MIN-102, developed by Minoryx Therapeutics, is an oral experimental medication for the treatment of adrenomyeloneuropathy (ALD).

MIN-2 is being investigated as a potential treatment for adrenomyeloneuropathy (AMN) and cerebral ALD (CALD), the two main clinical subtypes of ALD. Existing ALD therapies are only for the treatment of CALD.

The European Medicines Agency (EMA) granted MIN-102 orphan drug designation in 2016, and the U. S. Food and Drug Administration (FDA) in 2017.

How MIN-102 works

MIN-102 is a PPAR-gamma agonist, or a molecule that activates PPAR-gamma. PPAR-gamma is a protein that regulates genes involved in glucose and lipid metabolism and inflammation. MIN-102 is a synthetic compound that binds to and activates PPAR-gamma.

ALD is caused by a mutation in the ABCD1 gene that leads to the accumulation of a compound called saturated very long chain fatty acid (VLCFA) in the blood and central nervous system. VLCFA accumulation triggers an inflammatory response, which causes the destruction of myelin, the protective sheath that insulates nerve cells in the brain. MIN-102 is thought to protect nerve cells by stimulating anti-inflammatory and inhibiting pro-inflammatory genes, resulting in less inflammation and oxidative stress, and overall improved cellular function.

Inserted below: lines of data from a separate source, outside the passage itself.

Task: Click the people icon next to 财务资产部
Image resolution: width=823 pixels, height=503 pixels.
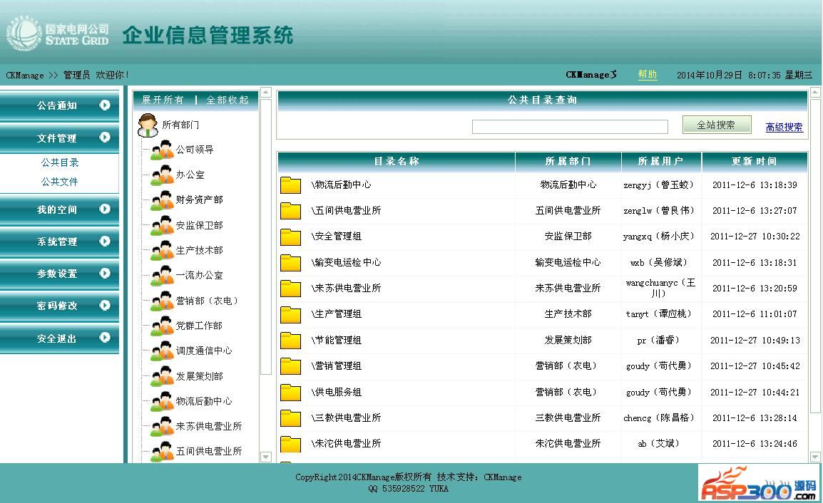Action: click(162, 200)
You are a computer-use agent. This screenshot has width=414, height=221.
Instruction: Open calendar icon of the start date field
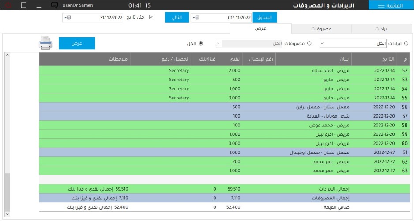coord(197,18)
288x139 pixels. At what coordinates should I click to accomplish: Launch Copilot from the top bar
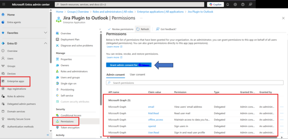pyautogui.click(x=215, y=5)
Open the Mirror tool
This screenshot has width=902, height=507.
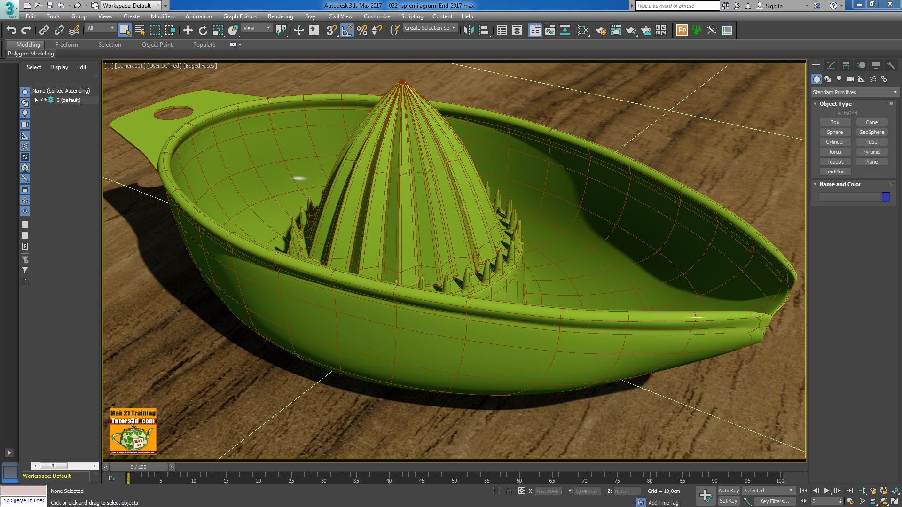pos(467,30)
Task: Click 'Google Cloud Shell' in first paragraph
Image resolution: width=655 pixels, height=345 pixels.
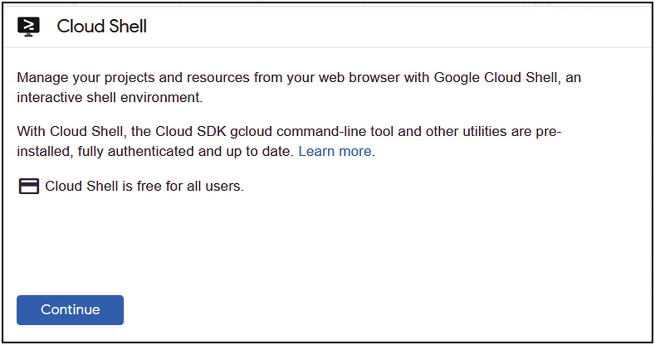Action: pos(496,78)
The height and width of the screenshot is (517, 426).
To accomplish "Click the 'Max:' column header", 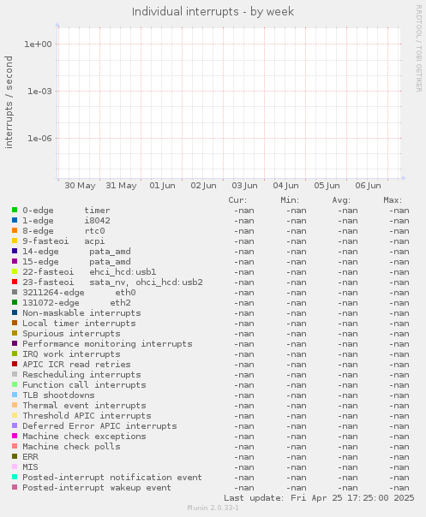I will (x=393, y=200).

MIN-102 is a modified version of Actos (pioglitazone), a medication for the treatment of type 2 diabetes. MIN-102 has a superior brain penetration and safety profile compared to Actos.

MIN-102 in clinical trials

A Phase 1 clinical trial in healthy male volunteers showed that MIN-102 is well-tolerated and safe. No serious adverse events occurred, even at higher doses than needed. The trial confirmed that MIN-102 penetrates the brain and is active.

Following the successful completion of the Phase 1 trial, Minoryx started a randomized, placebo-controlled Phase 2/3 clinical trial (NCT03231878) to evaluate the efficacy of MIN-102 on the progression of AMN. It is a multi-center trial, with patients being treated in Spain, France, Hungary, Germany, Italy, the U.K., the Netherlands, and the U.S.

The efficacy of the treatment will be evaluated by measuring the ability of the patients to stand and walk as indicators of motor function. Efficacy and safety will be assessed every 24 weeks, in addition to two safety assessments after four and 12 weeks. After 96 weeks, participants will have the possibility to enter an open-label extension phase.

The randomization of 116 participants was completed in December 2018, and results are expected at the end of 2020.